TEXT
=====

And that gave Bradford City their own Sliding Doors Moment. Or to put it more aptly in these Priestley-loving parts, their own Dangerous Corner.
Yep, it’s time to talk about Wagmi United. Who – it won’t have escaped any Bradford City fan’s attention – are about to come up against the Bantams, with Crawley Town’s weekend visit to Valley Parade.
This is no ordinary League Two fixture between a team near the top and one struggling at the bottom. The presence of Wagmi United gives the game an edge. An edge where the conversations inside the Valley Parade boardroom on matchday might just be as tasty as any mistimed challenges on the field.
It’s getting onto a year now since Wagmi United first burst onto the Bradford City radar, when a curious article in the Washington Post about some cryptocurrency investors looking to buy a League Two club was immediately linked to the Bantams. Within a matter of hours, the mysterious group were holding a Twitter space where they nervously tried to maintain the anonymity of who they were about to take over, whilst fielding Bradford City supporter questions about specific matters they appeared to have no clue about, such as what they’d do about the training ground.
The disingenuous front was soon abandoned, with one of the leading Wagmi figureheads, Jack Setttleman, embarking on a series of ill-judged tweets that included posting a picture of Derek Adams and adding “explain who this is to me like I’m 5”.
Within a matter of days, it would be made clear by City owner Stefan Rupp that Wagmi United’s advances had been rejected. And as the fall out grew ugly, there was even legal action launched which ended with Wagmi United making a public apology for misleading claims. Meanwhile a mini-civil war was breaking out amongst City supporters, with many arguing strongly that Rupp should have sold to Wagmi United. And that he’d just turned down a once in a lifetime opportunity for the club to benefit from untold riches and forward-thinking leadership.

=====

EXERCISE PROMPT
Reproduce word for word the part of the Wagmi United text that opens with "Yep, it’s time" and closes with "to Valley Parade.". Draw only on the Wagmi United text and nothing else.

PROVIDED DATA
=====

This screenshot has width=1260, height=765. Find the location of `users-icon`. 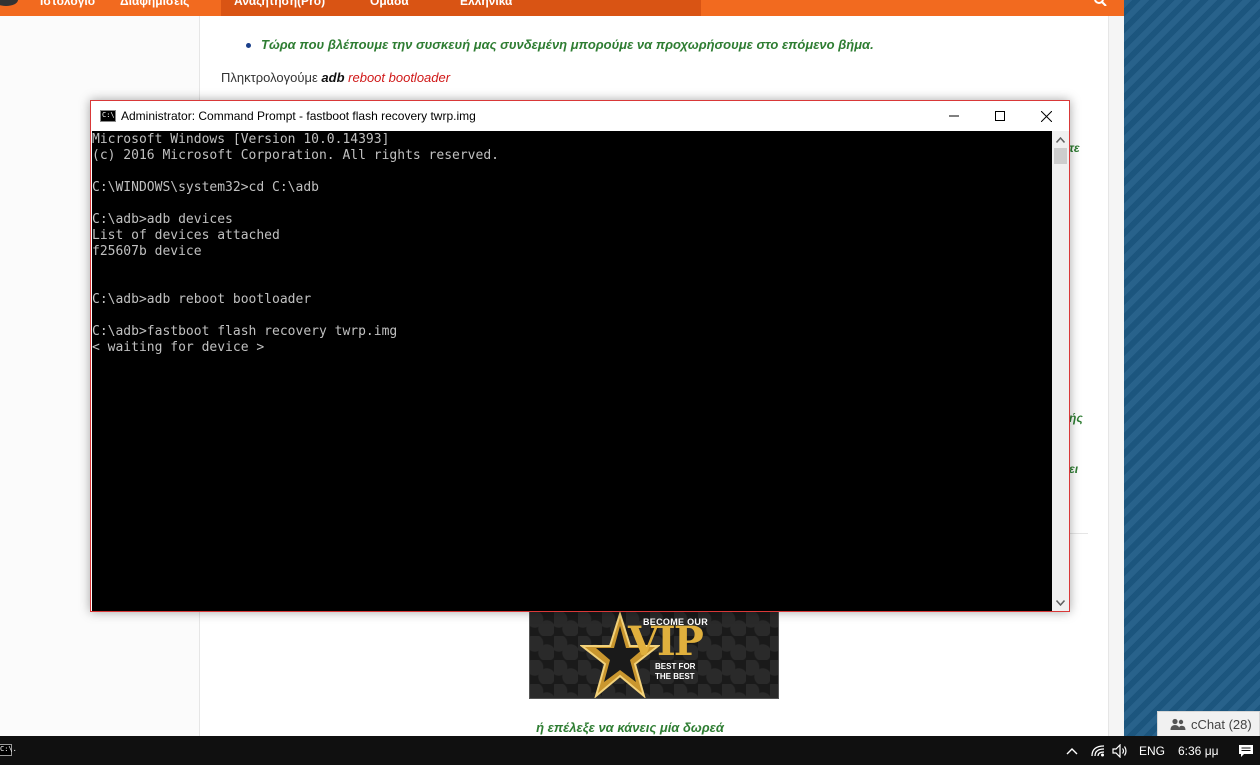

users-icon is located at coordinates (1178, 724).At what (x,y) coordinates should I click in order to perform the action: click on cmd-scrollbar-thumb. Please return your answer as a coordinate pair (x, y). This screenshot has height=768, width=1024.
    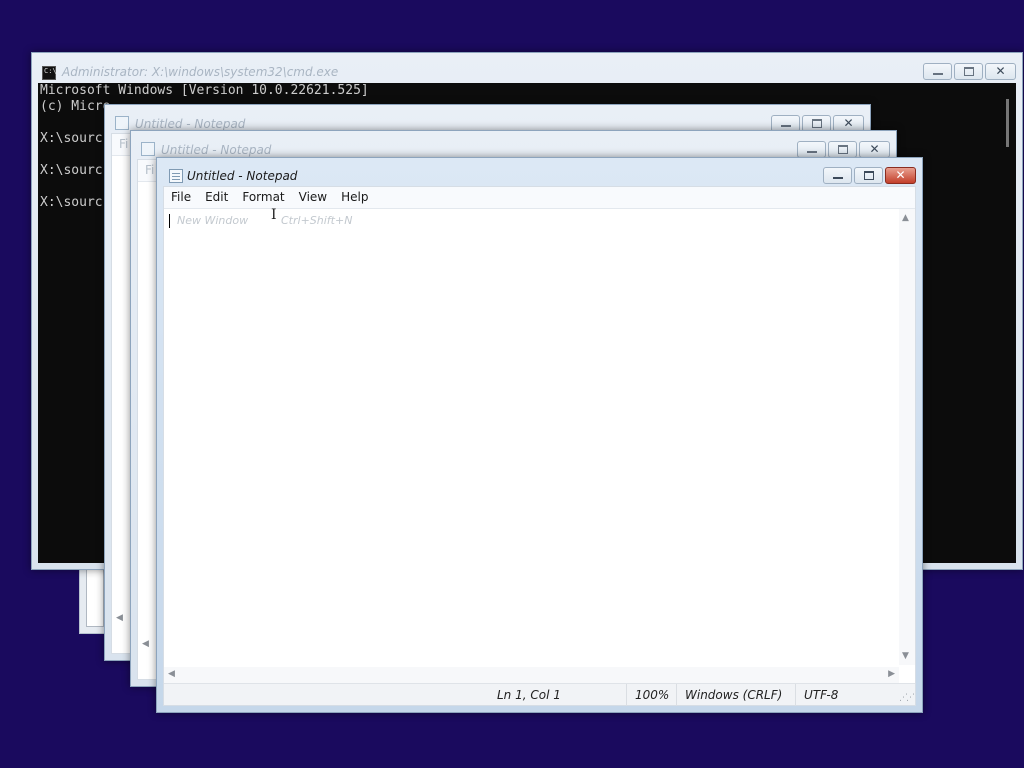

=====

ANSWER SPACE
Yep, it’s time to talk about Wagmi United. Who – it won’t have escaped any Bradford City fan’s attention – are about to come up against the Bantams, with Crawley Town’s weekend visit to Valley Parade.